Choose "Data Label" for the role type, name the role "Day" and press OK:
We will also need to add a data tip role to the first schedule chart. Under the "Schedule Chart 1" section, click "Add Role":
Choose "Data Tip" for the role type, name the role "Data Tip" and press OK:
The last role we need to add is a lattice. Under the "Data Driven Lattice Roles" section, click the "Add Role" button:
For role type choose "Lattice Column". Name the role "Year" and press "OK":
And you're done building your custom graph! Save your custom graph and give it a name.
As I mentioned before, the data from the report shown at the top of this post can be obtained from Bureau of Transportation Statistics' Airline On-Time Performance Data. However, if you do not wish to extract the data form the Airline On-Time Performance Data, there is some simulated data attached to this post which can also work in this example.

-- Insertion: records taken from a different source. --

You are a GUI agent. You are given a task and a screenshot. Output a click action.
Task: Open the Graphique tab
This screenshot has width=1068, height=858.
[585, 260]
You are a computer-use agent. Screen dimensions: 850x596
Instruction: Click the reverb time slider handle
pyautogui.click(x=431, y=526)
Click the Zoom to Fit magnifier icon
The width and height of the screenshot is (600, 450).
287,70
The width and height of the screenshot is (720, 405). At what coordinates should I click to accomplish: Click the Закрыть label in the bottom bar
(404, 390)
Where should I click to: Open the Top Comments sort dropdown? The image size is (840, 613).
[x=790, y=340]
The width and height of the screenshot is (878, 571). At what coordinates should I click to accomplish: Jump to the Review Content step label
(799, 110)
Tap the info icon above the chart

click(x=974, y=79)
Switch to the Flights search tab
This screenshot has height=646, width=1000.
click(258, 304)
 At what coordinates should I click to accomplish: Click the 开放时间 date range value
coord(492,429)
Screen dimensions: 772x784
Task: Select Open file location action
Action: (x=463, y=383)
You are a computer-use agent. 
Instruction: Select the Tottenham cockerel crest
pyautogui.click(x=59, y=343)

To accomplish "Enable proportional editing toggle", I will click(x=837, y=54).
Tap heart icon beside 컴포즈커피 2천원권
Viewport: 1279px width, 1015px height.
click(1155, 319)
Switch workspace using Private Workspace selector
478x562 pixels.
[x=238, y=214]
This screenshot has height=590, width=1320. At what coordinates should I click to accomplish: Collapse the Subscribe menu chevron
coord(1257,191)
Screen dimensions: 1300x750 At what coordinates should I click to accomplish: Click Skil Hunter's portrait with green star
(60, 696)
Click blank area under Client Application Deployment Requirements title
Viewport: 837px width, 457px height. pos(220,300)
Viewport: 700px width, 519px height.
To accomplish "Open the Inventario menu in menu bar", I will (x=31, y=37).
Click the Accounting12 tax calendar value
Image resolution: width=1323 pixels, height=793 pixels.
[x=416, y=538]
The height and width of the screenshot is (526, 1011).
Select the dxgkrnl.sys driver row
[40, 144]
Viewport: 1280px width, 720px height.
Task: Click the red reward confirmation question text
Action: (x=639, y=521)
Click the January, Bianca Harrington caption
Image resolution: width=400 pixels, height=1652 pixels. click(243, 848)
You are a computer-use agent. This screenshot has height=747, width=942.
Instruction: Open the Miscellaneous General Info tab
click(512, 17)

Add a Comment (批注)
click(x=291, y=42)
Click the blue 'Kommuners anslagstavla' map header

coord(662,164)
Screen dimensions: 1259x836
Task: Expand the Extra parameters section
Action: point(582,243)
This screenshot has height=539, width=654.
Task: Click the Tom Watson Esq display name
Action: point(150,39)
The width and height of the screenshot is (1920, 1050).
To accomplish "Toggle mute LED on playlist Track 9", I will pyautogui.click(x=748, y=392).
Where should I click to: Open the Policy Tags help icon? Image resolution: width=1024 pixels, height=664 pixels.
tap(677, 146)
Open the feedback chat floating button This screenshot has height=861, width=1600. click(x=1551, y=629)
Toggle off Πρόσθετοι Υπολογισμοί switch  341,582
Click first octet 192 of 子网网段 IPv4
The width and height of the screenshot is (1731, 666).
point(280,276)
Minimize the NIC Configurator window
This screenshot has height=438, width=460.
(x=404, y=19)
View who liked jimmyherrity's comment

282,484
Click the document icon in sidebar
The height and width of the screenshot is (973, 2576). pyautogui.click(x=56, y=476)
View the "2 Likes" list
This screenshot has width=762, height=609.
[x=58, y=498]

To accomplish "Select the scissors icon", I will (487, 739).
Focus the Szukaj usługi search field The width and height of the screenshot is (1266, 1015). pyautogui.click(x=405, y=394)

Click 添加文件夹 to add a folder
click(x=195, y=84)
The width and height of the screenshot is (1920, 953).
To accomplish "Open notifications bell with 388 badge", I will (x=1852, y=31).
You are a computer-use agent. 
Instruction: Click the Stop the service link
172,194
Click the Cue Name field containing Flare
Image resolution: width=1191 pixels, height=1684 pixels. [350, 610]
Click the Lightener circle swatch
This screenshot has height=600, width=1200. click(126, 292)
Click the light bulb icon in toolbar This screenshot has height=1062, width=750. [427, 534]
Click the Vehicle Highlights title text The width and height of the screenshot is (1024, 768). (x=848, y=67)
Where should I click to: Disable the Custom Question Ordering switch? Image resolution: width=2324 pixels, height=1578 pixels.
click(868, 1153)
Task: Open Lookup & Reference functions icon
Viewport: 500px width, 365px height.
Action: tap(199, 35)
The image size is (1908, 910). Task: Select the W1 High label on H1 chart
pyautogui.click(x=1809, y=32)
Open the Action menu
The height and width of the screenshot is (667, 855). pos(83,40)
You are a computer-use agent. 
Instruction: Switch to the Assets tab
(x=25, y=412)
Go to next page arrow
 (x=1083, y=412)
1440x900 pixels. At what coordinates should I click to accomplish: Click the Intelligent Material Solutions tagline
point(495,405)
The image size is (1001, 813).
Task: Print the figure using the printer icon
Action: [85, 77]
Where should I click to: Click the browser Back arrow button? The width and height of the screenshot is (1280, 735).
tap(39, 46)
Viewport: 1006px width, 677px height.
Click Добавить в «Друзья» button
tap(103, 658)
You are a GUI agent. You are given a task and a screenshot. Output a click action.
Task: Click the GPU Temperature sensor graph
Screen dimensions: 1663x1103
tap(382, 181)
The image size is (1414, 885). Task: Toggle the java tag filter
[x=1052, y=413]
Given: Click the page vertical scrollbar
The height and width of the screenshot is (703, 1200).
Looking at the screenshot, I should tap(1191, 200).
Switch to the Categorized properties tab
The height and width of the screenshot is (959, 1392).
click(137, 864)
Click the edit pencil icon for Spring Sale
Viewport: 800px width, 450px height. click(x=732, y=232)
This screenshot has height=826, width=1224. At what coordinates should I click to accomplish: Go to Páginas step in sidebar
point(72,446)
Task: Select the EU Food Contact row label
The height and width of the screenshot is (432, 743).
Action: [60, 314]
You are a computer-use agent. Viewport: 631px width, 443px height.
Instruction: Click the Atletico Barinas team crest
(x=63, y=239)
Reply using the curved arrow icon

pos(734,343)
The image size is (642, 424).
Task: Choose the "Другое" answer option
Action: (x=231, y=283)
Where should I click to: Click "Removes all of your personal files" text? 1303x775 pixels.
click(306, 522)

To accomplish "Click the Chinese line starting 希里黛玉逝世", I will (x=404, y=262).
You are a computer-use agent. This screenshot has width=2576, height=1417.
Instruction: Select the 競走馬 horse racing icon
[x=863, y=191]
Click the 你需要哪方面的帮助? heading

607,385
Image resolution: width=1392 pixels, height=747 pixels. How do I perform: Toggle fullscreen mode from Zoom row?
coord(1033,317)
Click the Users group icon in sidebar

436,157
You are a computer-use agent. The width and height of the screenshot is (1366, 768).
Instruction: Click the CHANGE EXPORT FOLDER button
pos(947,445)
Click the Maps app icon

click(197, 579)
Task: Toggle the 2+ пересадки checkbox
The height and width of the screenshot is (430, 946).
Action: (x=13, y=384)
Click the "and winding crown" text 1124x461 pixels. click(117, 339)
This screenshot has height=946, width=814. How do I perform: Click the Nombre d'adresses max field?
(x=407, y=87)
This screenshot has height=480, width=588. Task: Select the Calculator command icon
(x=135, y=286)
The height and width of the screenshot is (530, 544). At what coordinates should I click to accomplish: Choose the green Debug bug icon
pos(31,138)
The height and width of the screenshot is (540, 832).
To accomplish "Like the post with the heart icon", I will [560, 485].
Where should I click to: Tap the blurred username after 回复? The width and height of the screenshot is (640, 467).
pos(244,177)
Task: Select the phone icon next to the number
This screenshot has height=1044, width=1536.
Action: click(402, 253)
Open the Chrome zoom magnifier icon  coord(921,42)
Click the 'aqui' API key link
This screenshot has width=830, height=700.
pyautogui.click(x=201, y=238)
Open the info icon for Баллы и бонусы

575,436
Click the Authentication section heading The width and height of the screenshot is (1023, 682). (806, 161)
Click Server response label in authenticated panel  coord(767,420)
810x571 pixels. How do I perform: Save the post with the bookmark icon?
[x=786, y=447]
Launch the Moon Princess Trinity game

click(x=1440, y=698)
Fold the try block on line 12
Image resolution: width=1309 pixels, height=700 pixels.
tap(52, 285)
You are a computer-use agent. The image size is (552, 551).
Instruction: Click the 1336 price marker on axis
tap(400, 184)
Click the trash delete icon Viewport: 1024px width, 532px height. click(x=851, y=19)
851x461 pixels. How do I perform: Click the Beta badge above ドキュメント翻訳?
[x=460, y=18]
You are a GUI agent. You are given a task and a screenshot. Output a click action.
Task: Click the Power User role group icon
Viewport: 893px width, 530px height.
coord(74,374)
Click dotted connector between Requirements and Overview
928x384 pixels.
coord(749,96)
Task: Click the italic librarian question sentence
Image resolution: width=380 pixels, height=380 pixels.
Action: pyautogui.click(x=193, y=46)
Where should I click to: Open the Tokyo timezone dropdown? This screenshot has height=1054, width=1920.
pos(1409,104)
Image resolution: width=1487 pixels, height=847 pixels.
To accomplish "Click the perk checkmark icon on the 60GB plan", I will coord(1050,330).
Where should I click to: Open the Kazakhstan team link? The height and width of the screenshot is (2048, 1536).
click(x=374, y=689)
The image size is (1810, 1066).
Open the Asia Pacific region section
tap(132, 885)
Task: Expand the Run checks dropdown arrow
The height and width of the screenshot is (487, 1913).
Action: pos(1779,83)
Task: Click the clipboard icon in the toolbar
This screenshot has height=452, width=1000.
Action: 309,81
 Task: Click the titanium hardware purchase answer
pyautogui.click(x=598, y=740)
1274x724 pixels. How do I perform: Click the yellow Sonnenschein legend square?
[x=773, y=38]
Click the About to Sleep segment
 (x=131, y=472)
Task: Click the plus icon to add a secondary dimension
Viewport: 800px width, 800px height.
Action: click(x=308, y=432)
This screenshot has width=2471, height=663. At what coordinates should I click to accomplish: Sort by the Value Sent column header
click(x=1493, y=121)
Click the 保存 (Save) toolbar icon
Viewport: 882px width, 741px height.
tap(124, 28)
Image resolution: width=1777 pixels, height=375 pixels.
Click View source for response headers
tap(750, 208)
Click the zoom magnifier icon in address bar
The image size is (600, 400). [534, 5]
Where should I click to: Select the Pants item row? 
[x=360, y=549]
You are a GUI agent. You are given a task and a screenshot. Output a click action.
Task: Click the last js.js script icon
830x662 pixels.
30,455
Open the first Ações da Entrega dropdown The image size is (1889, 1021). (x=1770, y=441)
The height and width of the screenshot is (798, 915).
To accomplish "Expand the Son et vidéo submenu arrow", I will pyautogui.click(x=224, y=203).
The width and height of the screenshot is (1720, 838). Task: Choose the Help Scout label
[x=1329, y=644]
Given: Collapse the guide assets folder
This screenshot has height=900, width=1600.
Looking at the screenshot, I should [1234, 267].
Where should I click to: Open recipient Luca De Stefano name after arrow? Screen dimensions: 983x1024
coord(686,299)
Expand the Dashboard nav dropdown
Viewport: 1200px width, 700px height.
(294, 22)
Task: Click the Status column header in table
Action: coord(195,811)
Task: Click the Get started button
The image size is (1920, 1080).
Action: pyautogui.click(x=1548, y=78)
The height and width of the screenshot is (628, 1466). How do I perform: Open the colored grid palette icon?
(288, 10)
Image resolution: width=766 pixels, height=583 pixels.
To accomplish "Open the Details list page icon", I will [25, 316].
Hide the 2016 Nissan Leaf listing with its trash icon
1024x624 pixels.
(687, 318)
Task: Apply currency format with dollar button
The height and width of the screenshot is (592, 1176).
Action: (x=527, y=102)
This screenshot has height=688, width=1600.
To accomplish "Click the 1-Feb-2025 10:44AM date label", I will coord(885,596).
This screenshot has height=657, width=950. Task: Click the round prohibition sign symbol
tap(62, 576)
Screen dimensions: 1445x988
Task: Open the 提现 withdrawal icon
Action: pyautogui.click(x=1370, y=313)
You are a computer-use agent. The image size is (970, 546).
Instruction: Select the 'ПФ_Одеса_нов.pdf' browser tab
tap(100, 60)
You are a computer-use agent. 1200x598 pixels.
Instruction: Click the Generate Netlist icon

There is a variable in the data called "FL_Date" which represents the date of each observation (or flight). The first step was to summarize how many flights occurred on each day. This is achieved via the code below:
create table Source_data as select
FL_Date, Count(1) as Total_Flights
from in.flight_data group by FL_Date;
Next we will need to add some columns to our data. Specifically we will need to add:
We will also rename FL_Date to be Day. Additionally, we need to apply a sasformat to the column Day which will display the day of the month on which the date lands. Incredibly, all this can be sourced from the single column "FL_Date". The code to do this is below.
/* get the current week of the year */
Week = week(FL_Date,'U');
/* get the next week of the year */
Next_Week = week(FL_Date,'U')+1;
/* get the day of the week */
weekday = FL_Date;
format weekday weekdate9.;
/* get the Year*/
Year = FL_Date;
format Year Year4.;
/* format the FL_Date to day of year */
format FL_Date day.;
/* rename FL_Date to Day */
rename FL_Date = Day;
The last thing we need to do is group our data by how many flights have occurred on each day. Fortunately, PROC RANK will do this for us. The code below uses PROC RANK to group the dates into ranks and add those ranks back to the "Add_Columns" data set:
proc sort data=Add_Columns out=sorted;
by year day;
proc rank data=sorted descending out=ranks groups=5;
create table December_Travel as select t1.*,
put(t2.Total_Flights+1,z1.) as Rank
from Add_Columns as t1 left join ranks as t2 on (t1.day=t2.day);
And that's all that's needed for the data prep! A subset of the final output data set created from the simulated data set (that is attached to this post) is listed below:
Now the fun part: building the report! All that's left for us is to import the custom graph to a Visual Analytics report.
Add the data set 'December_Travel' to your report and apply the roles as shown:
The last thing we need to do is add a display rule so the days with more flights will be a darker color. We will use the "Rank" variable we added to our final data set for this. To do this, go to the Display Rule menu and create a new display rule based on the variable "Rank" (using the value of "1" as the darker color). Below are the hex color values for the display rule I created in my example report:
And that's it! For my final report I sorted the Y-Axis by the weekday in descending order. I also gave my report's tab an appropriate title:
This example was created in SAS Visual Analytics 8.3. The data from the report above can be obtained from Bureau of Transportation Statistics' Airline On-Time Performance Data. However, if you do not wish to extract the data form the Airline On-Time Performance Data, there is some simulated data attached to this post which can also work in this example.